Stored dataset items
>>>>>
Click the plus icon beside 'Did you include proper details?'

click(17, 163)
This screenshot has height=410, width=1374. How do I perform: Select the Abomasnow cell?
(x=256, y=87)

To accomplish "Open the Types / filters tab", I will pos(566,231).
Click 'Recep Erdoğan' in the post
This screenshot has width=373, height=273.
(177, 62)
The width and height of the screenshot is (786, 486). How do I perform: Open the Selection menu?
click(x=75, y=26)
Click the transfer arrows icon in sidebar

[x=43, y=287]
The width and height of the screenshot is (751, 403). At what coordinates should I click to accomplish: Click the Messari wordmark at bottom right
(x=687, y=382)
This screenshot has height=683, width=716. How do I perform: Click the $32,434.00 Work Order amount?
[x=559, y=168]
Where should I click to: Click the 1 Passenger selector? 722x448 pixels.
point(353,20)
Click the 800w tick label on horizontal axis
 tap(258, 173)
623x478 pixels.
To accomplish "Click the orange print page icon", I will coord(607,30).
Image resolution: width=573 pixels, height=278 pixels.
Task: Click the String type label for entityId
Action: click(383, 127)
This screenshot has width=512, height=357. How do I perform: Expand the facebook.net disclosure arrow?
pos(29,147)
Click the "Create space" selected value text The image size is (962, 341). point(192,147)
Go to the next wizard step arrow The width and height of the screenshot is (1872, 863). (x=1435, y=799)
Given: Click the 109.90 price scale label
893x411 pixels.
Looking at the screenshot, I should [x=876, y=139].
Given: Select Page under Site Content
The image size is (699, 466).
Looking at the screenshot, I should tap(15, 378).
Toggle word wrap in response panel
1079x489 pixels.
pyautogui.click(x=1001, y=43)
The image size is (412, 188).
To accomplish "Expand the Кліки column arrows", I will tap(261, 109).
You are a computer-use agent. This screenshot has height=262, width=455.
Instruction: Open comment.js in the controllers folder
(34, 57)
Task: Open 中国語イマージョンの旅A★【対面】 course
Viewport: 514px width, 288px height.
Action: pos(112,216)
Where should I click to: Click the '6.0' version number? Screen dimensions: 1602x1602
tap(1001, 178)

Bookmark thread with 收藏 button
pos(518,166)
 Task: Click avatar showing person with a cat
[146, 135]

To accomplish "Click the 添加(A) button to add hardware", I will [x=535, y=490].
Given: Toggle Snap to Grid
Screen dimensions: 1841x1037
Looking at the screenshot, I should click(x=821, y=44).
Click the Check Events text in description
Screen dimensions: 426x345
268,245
<<<<<
Prompt:
Show each line of the records that contains the word "will". Match uppercase and lowercase letters precisely.

Solution below:
To accomplish "Open the Types / filters tab", I will pos(566,231).
To accomplish "Click the orange print page icon", I will coord(607,30).
To accomplish "Expand the Кліки column arrows", I will tap(261, 109).
To accomplish "Click the 添加(A) button to add hardware", I will [x=535, y=490].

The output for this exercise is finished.